The T-to-C events demonstrated some interesting features differing from the other types of events, including reduced “editing ratios” and a smaller number of events identified upon ADAR knockdown (Supplemental Figs. 4, 5). These observations bring up the question whether the T-to-C difference is also regulated by ADAR. However, since the RNA-seq libraries were prepared using the standard Illumina protocol that is nonstrand specific, the exact type of event (e.g., A-to-G vs. T-to-C) was determined using the strand information of known genes (Methods). DNA–RNA differences in regions with both sense and antisense transcription were excluded from the final list. However, regions with unknown sense-antisense transcription may lead to confusion of an actual A-to-G event as a T-to-C event, and vice versa. For this reason, it cannot be concluded that the T-to-C events are ADAR-dependent. Nevertheless, we expect that many of the identified T-to-C events are valid, as evidenced by the fact that five out of eight tested T-to-C events were confirmed in the validation experiments (Supplemental Table 11). Indeed, if most T-to-C events were resulted from A-to-I editing on the opposite strand, then they are expected to be as highly enriched in Alus as the A-to-G events. Yet, 63% of T-to-C events occur in Alus, significantly lower than the 88% among A-to-G events (P < 1 × 10−10).

Comparison to DNA–RNA differences identified in another cancer sample

We analyzed the genome-wide profile of DNA–RNA differences in another cancer sample, primary human breast cancer, for which RNA-seq and whole-genome sequencing data have been published (Shah et al. 2009).
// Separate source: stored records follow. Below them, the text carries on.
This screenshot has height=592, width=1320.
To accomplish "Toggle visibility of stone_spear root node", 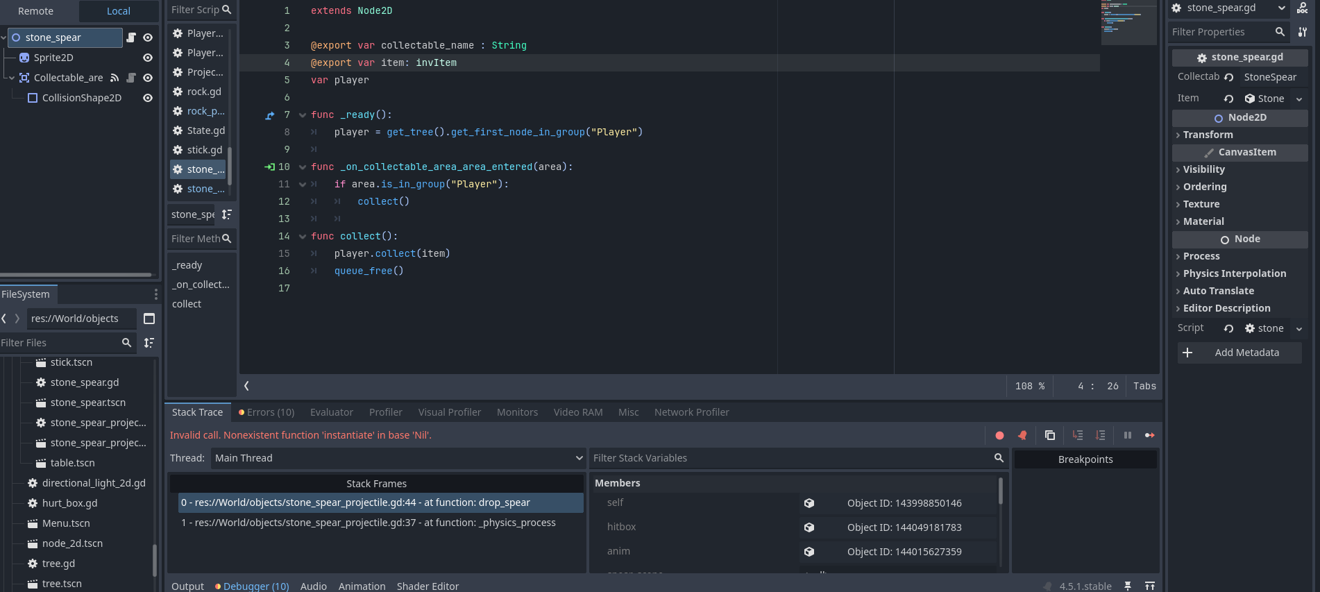I will [x=147, y=37].
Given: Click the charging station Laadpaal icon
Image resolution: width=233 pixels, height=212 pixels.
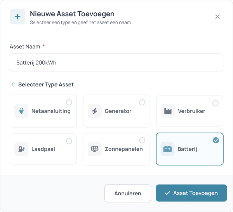Looking at the screenshot, I should coord(21,149).
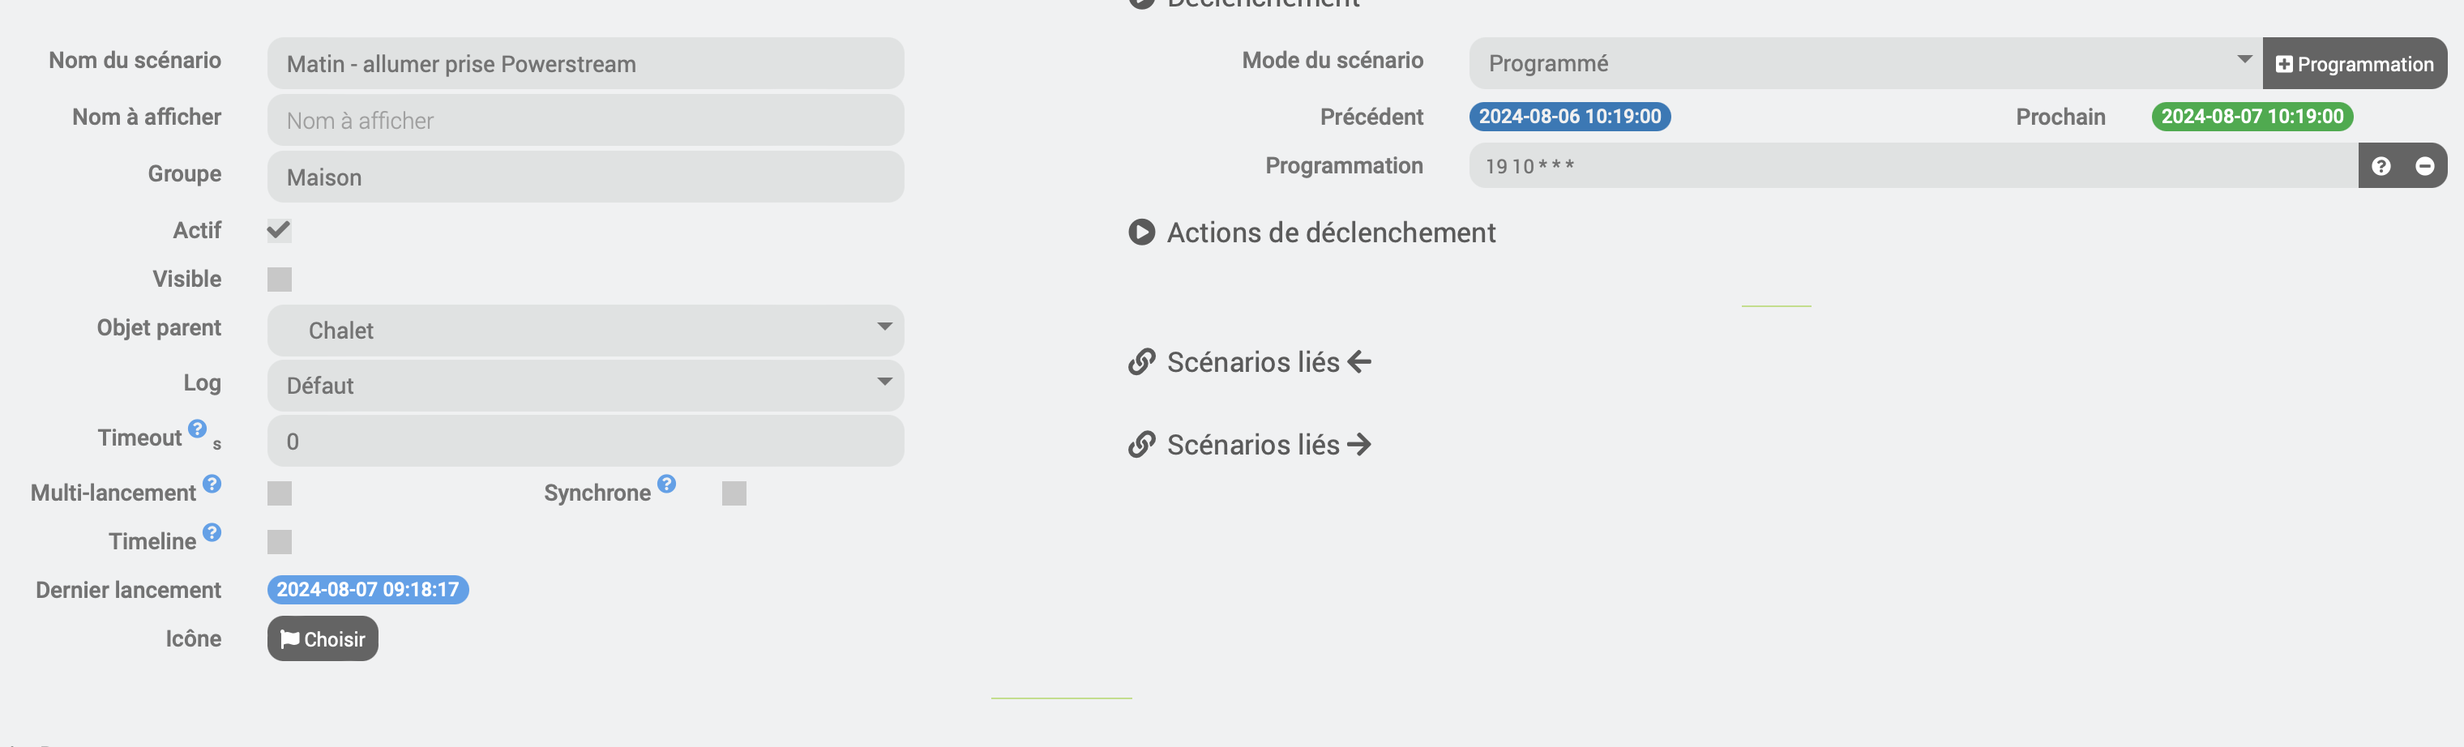The width and height of the screenshot is (2464, 747).
Task: Click the Nom du scénario field
Action: click(585, 64)
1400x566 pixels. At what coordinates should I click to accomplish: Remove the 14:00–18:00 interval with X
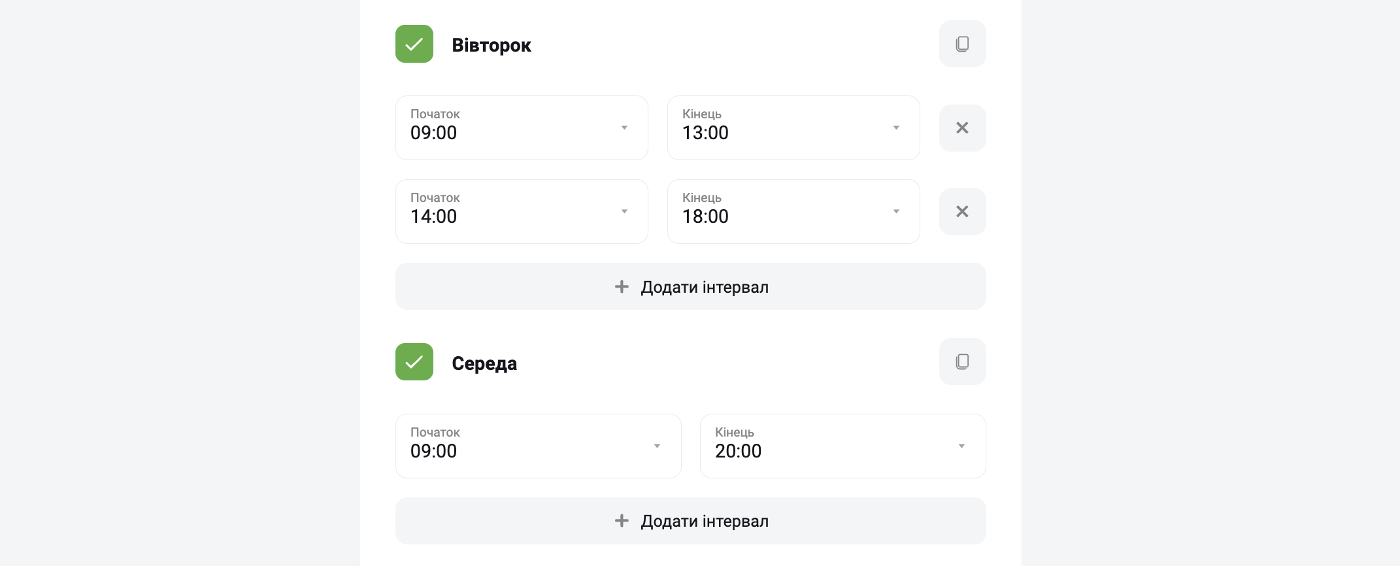tap(962, 212)
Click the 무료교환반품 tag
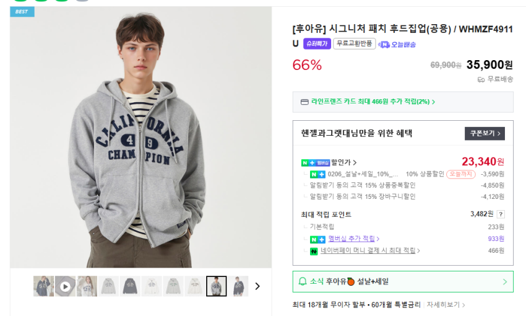 [354, 44]
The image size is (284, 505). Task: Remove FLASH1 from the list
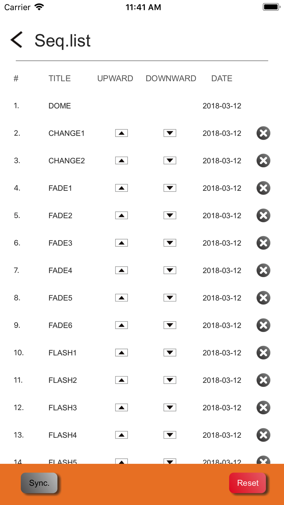pyautogui.click(x=263, y=353)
The genomic data were used to identify homozygous DNA sites and heterozygous SNPs. The RNA-seq data were analyzed in the same manner as for the U87MG data. The numbers of various types of DNA–RNA differences in the breast cancer samples are shown in Supplemental Figure 14. Similar to the U87MG results, the A-to-G type (Supplemental Table 12) represents the largest category of potential RNA editing in breast cancer, accounting for 82% (9722 out of 11,791) of all predicted events. Next, we examined whether there exists a significant overlap between the results from the two data sets. For this purpose, the background set consisted of all genomic homozygous sites in known genes that are common to the two data sets. In addition, we required at least five RNA-seq reads overlapping each homozygous site in each data set because this was the minimum read coverage requirement in identifying editing sites. As shown in Supplemental Table 13, a significant overlap was found between the results of the two cell types. Interestingly, a larger extent of overlap exists for genes undergoing RNA editing if the exact match of the sites themselves was not required. For example, 218 genes are common (P < 2.2 × 10−16) between those with predicted A-to-G sites in U87MG (647 genes) and breast cancer (379 genes) data. Our results suggest that cancer cells may have significant overlap in their editing profiles, despite the difference in cell types, cancer types, and genomic backgrounds.

Discussion

Here we presented an approach to identify and study genome-wide RNA editing events in the human transcriptome. This RNA-seq–based approach enables de novo identification of RNA editing of all possible types. Different from many previous methods, it does not assume any prior knowledge about RNA editing or require predefined candidate editing sites. To distinguish RNA editing sites from expressed genetic polymorphisms, this method requires knowledge of the genomic homozygous sites, often available based on genomic sequencing data. Experimental validations via traditional approaches confirmed a low false-discovery rate and relatively accurate estimation of editing ratios. This is the first report, to our knowledge, where the quantitative A-to-I editing levels derived from a genome-wide approach were shown to be estimated relatively accurately in a mammalian transcriptome.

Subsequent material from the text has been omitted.